La Fed se donne un peu de temps pour étudier l’impact du QE3
Au vu des annonces choc de septembre, marquées par un QE3 et la promesse renforcée d’un maintien des taux bas, et à moins de deux semaines du scrutin présidentiel aux Etats-Unis, la dernière réunion du Comité de politique monétaire de la Fed (FOMC) ne suscitait pas d’attente particulière chez les observateurs. Au terme de deux jours de débats, les responsables de la politique monétaire ont conforté hier leur analyse de la conjoncture américaine.
La croissance reste modeste et le taux de chômage élevé. «Les pressions sur les marchés financiers mondiaux continuent de poser des risques baissiers importants», souligne le communiqué du FOMC. Dans ce contexte, la Fed maintient son dispositif : 40 milliards de dollars d’achats de MBS par mois, jusqu’à ce que le marché du travail s’améliore «significativement», et le maintien de taux à un niveau proche de zéro «au moins jusqu’à mi-2015». En parallèle, l’opération Twist, qui consiste à échanger chaque mois 45 milliards de dollars de dette à court terme contre des titres à long terme, se poursuivra jusqu’à la fin de l’année.

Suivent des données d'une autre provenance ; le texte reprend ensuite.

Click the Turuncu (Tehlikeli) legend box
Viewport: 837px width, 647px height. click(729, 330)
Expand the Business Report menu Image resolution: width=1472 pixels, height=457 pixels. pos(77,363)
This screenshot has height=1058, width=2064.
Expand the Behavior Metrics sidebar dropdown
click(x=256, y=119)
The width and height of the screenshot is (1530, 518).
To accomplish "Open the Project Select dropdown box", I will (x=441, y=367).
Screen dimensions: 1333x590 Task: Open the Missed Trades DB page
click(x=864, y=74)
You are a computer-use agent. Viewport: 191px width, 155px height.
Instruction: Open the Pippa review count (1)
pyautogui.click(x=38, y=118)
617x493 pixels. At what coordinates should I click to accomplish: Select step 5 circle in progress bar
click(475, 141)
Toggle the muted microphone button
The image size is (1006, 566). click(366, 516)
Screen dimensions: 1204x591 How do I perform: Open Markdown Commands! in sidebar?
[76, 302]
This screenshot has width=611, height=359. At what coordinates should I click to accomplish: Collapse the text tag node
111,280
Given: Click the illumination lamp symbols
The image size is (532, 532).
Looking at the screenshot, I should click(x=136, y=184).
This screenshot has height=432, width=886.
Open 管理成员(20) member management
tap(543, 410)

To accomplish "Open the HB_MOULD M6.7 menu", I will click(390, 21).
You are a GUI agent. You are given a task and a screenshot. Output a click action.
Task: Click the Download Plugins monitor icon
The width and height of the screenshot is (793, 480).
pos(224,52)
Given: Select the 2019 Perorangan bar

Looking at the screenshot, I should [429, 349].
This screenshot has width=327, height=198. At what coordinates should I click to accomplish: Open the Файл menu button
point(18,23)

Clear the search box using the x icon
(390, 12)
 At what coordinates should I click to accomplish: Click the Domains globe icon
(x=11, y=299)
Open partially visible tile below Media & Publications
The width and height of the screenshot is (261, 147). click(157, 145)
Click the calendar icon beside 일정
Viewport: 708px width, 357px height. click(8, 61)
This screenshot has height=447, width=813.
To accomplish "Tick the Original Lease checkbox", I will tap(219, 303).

Et ensuite ? «Il est certainement trop tôt pour évaluer le QE3», estime Alexandra Estiot, économiste chez BNP Paribas, qui estime toutefois que les premiers signes ne sont guère encourageants. Alors que la mise en place du QE1 avait provoqué une baisse rapide du rendement des Treasuries à 10 ans, il n’en va pas de même avec ce QE3 (+4 points de base). «Depuis l’annonce du QE3, les statistiques pointent une amélioration très fragile de l’environnement économique, bien insuffisante pour modifier le biais monétaire de la Fed», ajoute-t-elle. Le président de la Fed Ben Bernanke lui-même déclarait récemment : «Nous n’allons pas chercher de petits soubresauts dans les chiffres qui nous amèneraient à modifier radicalement notre politique».
Du côté de Deutsche Bank, on s’attend même à une extension du QE3 si la tendance reste la même. Ce QE3 revisité n’inclurait pas seulement les MBS mais comprendrait également des emprunts d’Etat (Treasuries) à long terme dans une fourchette mensuelle de 25 à 45 milliards de dollars, en plus des 40 milliards de dollars consacrés actuellement aux achats de MBS.